In this chapter you will learn the basics of radicals and apply these basics to geometry concepts, such as Pythagorean’s Theorem, the Distance Formula, and the Midpoint Formula. The last several Concepts of this chapter will discuss data analysis, a method used to analyze data by creating charts and graphs.
- 11.1.
Graphs of Square Root Functions
- 11.2.
Simplification of Radical Expressions
- 11.3.
Addition and Subtraction of Radicals
- 11.4.
Multiplication and Division of Radicals
- 11.5.
Radical Equations
- 11.6.
Pythagorean Theorem and its Converse
- 11.7.
Distance Formula
- 11.8.
Midpoint Formula
- 11.9.
Measures of Central Tendency and Dispersion
- 11.10.
Stem-and-Leaf Plots
- 11.11.
Box-and-Whisker Plots
Chapter Summary
Summary
This chapter begins by talking about radicals, including graphing square root functions, simplifying radical expressions, adding and subtracting radicals, multiplying and dividing radicals, and solving radical equations.
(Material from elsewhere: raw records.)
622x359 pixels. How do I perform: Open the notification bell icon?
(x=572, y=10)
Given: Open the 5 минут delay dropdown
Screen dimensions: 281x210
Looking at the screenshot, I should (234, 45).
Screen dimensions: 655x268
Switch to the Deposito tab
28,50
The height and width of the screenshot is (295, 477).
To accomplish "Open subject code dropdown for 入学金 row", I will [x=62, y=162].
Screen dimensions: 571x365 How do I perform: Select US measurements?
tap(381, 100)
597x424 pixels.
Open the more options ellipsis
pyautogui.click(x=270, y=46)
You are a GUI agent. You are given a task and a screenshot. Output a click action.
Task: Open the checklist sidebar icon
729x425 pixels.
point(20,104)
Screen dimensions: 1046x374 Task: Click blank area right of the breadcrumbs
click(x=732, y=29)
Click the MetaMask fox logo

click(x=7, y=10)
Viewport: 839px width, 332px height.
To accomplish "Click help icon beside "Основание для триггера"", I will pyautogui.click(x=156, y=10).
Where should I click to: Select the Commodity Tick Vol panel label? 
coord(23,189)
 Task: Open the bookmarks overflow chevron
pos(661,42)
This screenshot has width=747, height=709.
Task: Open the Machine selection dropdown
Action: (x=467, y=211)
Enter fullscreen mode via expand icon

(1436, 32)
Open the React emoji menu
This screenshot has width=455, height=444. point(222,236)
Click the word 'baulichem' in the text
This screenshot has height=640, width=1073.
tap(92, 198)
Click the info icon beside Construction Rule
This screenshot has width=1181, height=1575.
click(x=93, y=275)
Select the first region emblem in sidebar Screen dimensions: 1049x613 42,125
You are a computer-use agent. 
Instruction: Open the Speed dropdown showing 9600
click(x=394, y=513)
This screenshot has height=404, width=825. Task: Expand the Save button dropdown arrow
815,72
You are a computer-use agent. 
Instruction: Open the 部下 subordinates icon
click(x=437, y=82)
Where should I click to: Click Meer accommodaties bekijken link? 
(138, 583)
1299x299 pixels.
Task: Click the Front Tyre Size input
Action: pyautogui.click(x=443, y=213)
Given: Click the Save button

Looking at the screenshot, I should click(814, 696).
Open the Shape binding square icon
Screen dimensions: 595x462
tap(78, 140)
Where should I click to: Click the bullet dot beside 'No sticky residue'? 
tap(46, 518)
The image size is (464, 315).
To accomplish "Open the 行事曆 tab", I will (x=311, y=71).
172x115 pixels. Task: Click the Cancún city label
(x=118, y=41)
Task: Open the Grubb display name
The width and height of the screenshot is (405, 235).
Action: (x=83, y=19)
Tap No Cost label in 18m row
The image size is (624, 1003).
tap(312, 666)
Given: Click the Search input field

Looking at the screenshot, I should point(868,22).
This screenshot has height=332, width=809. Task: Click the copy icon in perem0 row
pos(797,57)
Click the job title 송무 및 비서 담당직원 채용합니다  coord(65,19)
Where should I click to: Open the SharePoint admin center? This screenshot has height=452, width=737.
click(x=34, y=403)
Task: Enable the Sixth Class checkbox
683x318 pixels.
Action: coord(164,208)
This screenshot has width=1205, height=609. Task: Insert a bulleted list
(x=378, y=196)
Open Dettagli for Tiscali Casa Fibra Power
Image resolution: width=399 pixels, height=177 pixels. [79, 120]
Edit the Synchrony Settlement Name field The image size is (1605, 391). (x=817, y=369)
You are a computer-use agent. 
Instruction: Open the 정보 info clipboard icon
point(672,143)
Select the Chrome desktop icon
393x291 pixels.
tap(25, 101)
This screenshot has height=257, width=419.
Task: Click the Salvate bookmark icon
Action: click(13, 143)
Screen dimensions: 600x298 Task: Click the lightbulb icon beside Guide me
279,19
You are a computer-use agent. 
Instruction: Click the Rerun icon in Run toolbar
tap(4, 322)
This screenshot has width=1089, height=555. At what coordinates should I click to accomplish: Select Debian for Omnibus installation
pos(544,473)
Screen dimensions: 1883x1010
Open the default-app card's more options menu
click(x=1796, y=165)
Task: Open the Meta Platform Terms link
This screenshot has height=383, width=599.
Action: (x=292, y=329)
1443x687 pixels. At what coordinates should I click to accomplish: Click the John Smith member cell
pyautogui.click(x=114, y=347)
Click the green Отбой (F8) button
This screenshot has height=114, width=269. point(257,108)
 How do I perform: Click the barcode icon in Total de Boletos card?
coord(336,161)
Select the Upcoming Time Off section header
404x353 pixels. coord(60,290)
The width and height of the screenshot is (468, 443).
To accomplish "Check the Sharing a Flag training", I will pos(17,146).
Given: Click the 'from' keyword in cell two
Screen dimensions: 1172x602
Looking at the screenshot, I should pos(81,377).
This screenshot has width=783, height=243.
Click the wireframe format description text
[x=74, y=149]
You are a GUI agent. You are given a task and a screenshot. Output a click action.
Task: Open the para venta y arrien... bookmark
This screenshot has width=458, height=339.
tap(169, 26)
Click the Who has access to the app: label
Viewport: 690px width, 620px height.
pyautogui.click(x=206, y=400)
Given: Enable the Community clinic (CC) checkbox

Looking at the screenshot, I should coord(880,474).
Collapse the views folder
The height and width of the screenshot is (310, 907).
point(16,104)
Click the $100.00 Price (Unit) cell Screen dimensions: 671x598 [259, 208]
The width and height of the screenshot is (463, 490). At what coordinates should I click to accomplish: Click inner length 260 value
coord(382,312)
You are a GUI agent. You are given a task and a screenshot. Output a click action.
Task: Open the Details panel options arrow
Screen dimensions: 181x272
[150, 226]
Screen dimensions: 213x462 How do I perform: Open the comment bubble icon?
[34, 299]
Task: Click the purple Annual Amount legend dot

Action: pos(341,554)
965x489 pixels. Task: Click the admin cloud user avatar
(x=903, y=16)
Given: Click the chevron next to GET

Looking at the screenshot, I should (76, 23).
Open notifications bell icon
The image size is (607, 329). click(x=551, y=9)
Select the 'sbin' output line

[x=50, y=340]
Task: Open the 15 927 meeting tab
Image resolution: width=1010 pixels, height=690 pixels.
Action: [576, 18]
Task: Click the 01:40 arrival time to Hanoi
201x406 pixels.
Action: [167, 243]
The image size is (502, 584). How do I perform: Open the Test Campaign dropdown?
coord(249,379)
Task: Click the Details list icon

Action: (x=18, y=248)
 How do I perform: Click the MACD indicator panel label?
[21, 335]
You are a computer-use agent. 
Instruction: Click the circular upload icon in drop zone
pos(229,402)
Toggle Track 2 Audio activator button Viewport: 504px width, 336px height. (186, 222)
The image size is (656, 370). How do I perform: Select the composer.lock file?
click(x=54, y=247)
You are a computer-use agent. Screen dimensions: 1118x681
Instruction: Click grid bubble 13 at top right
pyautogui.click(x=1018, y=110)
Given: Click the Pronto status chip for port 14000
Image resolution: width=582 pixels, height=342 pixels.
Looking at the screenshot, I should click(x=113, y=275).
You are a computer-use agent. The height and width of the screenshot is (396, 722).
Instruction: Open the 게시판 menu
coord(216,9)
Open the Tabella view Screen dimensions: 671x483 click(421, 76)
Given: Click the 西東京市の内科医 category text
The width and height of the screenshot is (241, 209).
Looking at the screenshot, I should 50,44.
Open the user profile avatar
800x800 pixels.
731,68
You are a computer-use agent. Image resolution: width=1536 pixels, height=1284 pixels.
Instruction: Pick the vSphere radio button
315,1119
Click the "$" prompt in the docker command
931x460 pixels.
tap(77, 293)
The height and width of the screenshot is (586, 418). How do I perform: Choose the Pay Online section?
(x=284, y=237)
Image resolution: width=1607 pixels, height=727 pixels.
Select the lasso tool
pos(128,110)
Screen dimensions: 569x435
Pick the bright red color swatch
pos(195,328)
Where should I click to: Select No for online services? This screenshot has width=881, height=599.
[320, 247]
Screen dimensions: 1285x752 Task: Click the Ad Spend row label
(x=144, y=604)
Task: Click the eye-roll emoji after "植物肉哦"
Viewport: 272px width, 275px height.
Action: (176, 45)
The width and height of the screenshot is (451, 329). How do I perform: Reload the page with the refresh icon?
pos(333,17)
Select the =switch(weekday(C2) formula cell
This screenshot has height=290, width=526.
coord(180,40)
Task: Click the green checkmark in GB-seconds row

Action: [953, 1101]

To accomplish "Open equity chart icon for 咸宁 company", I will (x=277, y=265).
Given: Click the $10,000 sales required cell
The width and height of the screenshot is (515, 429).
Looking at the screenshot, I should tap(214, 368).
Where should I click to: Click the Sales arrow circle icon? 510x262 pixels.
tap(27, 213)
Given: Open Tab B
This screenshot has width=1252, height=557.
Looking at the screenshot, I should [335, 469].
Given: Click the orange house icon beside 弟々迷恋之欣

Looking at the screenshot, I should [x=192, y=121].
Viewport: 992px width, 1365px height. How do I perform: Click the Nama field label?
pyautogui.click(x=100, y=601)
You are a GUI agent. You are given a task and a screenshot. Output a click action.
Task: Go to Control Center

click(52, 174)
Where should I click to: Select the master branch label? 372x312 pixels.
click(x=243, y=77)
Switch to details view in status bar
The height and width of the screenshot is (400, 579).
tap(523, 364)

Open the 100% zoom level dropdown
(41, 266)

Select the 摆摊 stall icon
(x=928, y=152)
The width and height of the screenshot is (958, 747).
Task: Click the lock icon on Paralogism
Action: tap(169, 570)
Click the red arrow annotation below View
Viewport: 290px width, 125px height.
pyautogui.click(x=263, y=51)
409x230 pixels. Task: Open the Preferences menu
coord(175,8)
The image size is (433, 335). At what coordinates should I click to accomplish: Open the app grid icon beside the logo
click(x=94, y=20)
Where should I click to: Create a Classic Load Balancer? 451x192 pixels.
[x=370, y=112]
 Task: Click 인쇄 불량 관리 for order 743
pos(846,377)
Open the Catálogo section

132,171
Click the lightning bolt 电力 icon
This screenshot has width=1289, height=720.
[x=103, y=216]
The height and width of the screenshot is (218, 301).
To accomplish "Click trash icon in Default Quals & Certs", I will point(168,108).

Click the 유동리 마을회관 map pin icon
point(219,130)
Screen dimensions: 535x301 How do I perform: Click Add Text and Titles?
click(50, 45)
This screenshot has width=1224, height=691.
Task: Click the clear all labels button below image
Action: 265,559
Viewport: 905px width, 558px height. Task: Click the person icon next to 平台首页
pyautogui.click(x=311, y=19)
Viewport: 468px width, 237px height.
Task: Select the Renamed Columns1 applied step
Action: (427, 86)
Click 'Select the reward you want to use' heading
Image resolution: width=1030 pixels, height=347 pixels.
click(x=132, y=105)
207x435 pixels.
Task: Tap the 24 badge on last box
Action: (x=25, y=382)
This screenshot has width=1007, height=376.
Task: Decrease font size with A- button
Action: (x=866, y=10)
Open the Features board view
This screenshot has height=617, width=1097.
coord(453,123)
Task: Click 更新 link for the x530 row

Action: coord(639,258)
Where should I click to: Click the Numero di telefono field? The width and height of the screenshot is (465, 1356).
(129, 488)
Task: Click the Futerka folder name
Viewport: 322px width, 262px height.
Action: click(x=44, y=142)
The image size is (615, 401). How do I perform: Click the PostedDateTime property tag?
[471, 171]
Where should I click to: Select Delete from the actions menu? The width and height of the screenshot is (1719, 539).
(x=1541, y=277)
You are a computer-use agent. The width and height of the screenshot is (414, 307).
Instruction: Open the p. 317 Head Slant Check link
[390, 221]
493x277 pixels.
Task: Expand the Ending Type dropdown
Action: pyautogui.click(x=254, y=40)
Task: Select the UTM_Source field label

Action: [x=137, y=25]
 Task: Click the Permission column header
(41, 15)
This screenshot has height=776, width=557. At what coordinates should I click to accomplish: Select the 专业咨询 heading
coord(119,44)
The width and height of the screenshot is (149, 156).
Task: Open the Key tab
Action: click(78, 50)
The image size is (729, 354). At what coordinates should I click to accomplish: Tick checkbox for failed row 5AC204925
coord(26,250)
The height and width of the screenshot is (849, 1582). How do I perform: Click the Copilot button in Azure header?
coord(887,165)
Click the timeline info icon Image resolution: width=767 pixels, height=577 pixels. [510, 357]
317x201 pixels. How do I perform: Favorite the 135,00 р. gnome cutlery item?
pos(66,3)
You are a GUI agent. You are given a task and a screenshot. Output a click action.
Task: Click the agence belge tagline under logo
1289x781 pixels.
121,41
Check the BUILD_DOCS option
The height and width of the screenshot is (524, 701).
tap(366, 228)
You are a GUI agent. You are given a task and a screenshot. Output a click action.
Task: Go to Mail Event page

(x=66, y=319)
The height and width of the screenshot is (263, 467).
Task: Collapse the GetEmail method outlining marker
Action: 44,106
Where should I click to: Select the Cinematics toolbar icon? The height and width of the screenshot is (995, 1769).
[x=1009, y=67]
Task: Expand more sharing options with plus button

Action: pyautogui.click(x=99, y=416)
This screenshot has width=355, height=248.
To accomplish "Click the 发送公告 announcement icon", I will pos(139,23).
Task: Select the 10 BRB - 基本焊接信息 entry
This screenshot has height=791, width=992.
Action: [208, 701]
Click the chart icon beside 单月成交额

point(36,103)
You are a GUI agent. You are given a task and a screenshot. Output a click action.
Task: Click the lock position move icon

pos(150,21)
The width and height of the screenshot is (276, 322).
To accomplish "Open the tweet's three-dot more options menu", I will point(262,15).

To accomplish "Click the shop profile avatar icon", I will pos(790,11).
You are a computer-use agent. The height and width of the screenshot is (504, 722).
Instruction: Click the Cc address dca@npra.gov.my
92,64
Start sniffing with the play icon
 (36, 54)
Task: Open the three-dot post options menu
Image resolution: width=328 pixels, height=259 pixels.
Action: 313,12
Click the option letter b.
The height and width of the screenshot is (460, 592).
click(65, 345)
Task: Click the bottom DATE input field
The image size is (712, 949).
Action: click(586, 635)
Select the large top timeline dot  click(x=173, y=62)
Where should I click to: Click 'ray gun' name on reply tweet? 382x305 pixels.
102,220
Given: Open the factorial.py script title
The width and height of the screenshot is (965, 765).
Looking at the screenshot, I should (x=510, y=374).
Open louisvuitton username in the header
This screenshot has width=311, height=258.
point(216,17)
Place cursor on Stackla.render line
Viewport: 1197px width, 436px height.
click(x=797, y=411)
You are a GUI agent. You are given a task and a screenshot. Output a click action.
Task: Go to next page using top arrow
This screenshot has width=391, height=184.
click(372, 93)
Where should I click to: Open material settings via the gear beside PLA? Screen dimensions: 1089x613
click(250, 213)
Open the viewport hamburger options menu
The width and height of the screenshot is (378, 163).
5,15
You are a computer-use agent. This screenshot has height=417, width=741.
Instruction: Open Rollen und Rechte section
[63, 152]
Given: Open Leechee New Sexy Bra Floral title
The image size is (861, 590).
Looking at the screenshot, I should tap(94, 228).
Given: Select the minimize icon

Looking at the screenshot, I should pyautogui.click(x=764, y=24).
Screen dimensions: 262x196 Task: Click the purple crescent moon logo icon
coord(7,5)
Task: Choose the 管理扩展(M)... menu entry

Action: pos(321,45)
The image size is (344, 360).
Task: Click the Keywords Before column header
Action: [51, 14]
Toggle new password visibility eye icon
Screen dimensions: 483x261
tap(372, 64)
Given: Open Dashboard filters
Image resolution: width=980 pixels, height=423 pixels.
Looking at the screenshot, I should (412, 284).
Next, the Pythagorean Theorem and its converse are discussed, as are the distance formula and the midpoint formula. Finally, the chapter concludes by covering central tendency and dispersion, and it provides instruction on analyzing data with stem-and-leaf plots, histograms, and box-and-whisker plots.
Radicals and Geometry Connections; Data Anaylsis Review
Explain the shift of each function from the parent function \begin{align*}f(x)=\sqrt{x}\end{align*}.
- \begin{align*}f(x)=\sqrt{x}+7\end{align*}
- \begin{align*}f(x)=\sqrt{x+3}\end{align*}
- \begin{align*}g(x)=-\sqrt{x}\end{align*}
- \begin{align*}y=3+\sqrt{x-1}\end{align*}
Graph the following square root functions. Identify the domain and range of each.
- \begin{align*}f(x)=\sqrt{x-2}+5\end{align*}
- \begin{align*}g(x)=-\sqrt{x+1}\end{align*}
- \begin{align*}f(x)=\sqrt{2x}-2\end{align*}
Simplify the following, if possible. Write your answer in its simplest form.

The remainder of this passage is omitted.